0

After days of debugging and tweaking around with settings, I'm getting exhausted & unable to find a solution. Kindly guide.

I've the following server on DigitalOcean:

64GB Memory
8 Core processor
200GB SSD drive

And I'm running a single Wordpress site on it. Site gets high traffic. (2000 to 3000 concurrent realtime users) And I'm sure due to my bad settings I'm losing traffic & unable to serve pages to users. I expect the realtime users to be 5000+ but it always stays around 2000.

I constantly get OOM errors and due to which mysql or php5-fpm gets killed and the site goes down. If I tweak php-fpm and nginx I get 502 and 503 errors. Or I get upstream timed out (110: Connection timed out)' or FastCGI sent in stderr: PHP message: PHP Fatal error: Maximum execution time of 30 seconds exceeded error.

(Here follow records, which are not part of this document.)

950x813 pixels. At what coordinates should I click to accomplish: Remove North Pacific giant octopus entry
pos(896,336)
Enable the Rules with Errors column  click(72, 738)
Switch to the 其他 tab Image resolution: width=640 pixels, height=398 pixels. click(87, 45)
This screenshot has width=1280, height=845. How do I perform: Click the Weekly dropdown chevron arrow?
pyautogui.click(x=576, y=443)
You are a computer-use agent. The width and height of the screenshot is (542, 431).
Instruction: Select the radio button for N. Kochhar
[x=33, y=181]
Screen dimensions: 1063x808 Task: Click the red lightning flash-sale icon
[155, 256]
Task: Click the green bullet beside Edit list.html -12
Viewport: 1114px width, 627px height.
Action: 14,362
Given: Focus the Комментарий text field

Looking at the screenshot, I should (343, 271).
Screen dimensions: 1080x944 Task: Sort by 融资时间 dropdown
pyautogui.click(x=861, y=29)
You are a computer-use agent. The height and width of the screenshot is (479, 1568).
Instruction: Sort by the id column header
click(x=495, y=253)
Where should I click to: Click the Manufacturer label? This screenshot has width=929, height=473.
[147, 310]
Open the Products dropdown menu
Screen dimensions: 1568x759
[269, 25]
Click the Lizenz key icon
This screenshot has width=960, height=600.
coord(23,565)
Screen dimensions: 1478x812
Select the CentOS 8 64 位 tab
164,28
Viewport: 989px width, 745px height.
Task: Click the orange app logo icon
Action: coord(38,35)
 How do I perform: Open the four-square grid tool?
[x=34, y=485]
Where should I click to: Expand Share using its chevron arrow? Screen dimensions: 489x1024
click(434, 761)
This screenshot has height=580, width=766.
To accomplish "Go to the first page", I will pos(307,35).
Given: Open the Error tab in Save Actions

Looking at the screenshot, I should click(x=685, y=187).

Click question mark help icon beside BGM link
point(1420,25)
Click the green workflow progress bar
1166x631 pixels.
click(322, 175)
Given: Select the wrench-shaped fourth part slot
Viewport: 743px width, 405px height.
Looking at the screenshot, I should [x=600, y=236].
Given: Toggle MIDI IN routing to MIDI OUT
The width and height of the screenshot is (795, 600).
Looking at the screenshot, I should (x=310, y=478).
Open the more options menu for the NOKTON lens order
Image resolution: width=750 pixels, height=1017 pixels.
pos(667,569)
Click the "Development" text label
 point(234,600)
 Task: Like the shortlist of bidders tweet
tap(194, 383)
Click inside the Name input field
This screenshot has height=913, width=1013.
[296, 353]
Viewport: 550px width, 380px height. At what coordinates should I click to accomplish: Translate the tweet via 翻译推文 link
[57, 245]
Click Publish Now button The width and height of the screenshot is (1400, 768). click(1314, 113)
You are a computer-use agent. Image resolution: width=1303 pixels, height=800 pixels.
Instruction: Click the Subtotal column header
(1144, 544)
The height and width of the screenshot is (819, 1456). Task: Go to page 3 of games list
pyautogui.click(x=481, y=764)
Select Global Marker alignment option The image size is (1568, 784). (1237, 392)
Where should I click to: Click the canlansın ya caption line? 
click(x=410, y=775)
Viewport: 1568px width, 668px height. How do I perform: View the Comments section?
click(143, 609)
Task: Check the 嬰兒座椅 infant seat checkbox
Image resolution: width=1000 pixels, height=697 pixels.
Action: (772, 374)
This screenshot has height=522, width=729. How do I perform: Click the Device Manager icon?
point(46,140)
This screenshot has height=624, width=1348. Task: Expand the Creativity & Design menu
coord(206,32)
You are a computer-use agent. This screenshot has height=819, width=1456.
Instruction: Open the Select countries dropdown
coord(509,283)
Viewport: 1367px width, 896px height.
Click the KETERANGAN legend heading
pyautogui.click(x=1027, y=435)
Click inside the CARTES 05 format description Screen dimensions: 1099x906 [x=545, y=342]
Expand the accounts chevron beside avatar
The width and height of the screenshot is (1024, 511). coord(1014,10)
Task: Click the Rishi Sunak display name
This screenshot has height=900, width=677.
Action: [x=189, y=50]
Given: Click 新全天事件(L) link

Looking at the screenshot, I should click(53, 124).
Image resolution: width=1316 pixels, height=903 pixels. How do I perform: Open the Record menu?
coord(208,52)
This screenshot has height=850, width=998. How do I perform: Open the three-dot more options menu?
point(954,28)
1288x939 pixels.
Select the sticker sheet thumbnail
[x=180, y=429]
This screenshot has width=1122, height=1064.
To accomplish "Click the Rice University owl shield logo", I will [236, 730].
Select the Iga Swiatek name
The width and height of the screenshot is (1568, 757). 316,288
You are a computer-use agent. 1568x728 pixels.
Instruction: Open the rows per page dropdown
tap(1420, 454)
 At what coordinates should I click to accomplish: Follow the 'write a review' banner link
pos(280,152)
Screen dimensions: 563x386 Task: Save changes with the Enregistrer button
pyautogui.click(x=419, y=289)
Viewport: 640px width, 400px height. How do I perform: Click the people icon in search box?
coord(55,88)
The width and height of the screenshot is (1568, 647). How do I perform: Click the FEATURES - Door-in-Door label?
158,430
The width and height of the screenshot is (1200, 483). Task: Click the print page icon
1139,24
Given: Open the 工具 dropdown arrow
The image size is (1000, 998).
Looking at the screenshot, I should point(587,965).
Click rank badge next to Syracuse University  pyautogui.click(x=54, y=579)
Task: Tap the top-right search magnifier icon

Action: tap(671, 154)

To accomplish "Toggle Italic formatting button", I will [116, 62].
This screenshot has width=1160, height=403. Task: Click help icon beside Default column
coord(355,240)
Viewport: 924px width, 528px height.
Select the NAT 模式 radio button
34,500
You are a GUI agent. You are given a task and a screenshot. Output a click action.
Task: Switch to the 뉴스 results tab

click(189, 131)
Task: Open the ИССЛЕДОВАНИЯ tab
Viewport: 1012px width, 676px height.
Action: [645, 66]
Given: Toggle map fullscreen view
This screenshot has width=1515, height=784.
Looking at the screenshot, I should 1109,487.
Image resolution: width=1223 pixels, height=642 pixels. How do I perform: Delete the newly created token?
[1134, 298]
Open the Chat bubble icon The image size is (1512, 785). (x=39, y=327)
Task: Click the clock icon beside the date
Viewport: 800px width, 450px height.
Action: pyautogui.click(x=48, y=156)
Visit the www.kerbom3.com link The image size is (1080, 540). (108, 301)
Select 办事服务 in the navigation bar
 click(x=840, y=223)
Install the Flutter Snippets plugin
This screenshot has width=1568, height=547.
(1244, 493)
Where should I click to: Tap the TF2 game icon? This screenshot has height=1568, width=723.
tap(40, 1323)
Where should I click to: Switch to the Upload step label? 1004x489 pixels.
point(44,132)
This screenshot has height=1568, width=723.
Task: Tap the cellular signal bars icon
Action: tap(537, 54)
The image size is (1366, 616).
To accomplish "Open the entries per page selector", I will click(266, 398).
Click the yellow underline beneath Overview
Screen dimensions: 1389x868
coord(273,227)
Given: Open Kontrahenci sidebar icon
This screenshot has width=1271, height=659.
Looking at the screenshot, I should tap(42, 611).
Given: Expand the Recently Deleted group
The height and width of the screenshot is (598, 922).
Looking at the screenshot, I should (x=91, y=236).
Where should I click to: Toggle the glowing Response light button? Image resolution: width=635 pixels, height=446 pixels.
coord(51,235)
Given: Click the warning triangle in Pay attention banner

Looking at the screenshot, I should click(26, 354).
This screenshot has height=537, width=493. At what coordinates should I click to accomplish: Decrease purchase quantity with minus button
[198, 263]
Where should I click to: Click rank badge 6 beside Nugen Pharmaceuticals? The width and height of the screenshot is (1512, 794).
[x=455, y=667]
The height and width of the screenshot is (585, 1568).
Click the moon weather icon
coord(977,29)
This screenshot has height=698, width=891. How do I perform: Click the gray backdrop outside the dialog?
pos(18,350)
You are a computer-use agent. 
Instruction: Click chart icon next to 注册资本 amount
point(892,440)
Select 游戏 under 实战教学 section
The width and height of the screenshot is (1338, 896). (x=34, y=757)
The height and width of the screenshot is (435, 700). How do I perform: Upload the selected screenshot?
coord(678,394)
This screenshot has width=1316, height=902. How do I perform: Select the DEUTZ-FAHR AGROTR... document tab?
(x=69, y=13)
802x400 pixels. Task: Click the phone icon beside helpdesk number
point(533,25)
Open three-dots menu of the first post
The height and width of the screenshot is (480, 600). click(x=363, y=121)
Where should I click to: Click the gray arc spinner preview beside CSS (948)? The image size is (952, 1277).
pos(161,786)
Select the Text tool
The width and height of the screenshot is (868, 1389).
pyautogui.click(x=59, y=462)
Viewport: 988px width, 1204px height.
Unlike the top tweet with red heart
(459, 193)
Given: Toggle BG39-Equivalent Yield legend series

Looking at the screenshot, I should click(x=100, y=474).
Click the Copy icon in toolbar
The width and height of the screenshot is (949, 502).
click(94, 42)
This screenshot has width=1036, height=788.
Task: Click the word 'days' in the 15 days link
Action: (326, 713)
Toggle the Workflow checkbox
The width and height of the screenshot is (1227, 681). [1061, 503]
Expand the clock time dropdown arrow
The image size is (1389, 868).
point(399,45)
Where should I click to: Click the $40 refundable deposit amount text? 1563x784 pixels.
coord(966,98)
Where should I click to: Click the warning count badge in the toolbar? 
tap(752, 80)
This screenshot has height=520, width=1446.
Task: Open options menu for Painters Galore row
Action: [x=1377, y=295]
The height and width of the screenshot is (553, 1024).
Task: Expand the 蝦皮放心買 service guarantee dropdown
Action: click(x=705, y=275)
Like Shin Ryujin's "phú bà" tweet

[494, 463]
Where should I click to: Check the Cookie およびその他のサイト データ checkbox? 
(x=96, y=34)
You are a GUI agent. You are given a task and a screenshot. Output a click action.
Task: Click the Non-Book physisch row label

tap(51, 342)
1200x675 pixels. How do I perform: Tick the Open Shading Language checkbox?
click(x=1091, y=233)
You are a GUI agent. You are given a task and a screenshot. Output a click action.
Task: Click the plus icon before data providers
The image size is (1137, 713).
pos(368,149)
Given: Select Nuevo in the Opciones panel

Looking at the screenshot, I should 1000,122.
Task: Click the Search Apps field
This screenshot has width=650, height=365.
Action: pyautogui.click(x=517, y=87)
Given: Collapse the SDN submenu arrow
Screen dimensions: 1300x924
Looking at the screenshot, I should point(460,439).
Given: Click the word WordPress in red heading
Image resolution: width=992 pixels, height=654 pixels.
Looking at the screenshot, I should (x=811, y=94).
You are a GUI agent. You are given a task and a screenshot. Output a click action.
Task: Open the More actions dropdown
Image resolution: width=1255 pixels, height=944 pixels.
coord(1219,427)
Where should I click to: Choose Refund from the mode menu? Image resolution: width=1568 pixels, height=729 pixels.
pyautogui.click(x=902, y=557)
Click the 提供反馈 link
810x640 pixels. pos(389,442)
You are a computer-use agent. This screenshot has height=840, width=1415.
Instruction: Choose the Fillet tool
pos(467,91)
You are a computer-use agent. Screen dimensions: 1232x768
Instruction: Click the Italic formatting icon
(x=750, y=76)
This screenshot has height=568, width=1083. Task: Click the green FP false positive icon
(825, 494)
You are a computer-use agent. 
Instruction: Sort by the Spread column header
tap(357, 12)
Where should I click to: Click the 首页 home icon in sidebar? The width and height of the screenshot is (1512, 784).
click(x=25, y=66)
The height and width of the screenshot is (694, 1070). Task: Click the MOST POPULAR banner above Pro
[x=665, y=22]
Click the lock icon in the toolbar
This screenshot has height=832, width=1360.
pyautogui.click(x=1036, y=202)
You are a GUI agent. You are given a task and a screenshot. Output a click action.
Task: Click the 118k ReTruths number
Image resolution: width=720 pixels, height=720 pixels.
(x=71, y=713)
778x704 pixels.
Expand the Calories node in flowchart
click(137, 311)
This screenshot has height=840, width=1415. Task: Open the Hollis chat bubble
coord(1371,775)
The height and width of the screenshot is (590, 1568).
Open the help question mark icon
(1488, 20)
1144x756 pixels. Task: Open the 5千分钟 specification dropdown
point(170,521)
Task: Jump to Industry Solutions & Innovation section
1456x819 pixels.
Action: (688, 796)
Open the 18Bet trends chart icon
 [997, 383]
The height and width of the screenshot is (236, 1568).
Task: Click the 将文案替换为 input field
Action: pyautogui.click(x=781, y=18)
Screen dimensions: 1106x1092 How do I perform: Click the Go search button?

Now, I've tweaked the settings so that I don't get any error but the traffic has dropped to around 1500 concurrent users and it refuses to go up. So I'm sure there's something wrong in my settings.

/etc/php5/fpm/pool.d/www.conf settings:

pm = dynamic
pm.max_children = 500
pm.start_servers = 150
pm.min_spare_servers = 100
pm.max_spare_servers = 200
pm.max_requests = 5000

FastCGI settings: /etc/nginx/conf.d/default.conf

location ~ \.php$ {
             try_files $uri =404;
             # proxy buffers - no 502 errors!
             proxy_buffer_size               128k;
             proxy_buffers                   4 256k;
             proxy_busy_buffers_size         256k;

            fastcgi_buffers 256 16k;
            fastcgi_buffer_size 128k;
            fastcgi_max_temp_file_size 0;
            fastcgi_intercept_errors on;
            fastcgi_keep_conn off;
            include fastcgi_params;
            fastcgi_param SCRIPT_FILENAME $document_root$fastcgi_script_name;
            fastcgi_pass unix:/dev/shm/php-fpm-www.sock;


        }

APC setting: /etc/php5/fpm/php.ini

[apc]
apc.write_lock = 1
apc.slam_defense = 0
apc.shm_size = "1024M"

I've noticed that php5-fpm processes take a lot of memory. E.g. when I calculate the average memory per process I get: ps --no-headers -o "rss,cmd" -C php5-fpm | awk '{ sum+=$1 } END { printf ("%d%s\n", sum/NR/1024,"M") }' gives me 238M for a concurrent traffic of 1100.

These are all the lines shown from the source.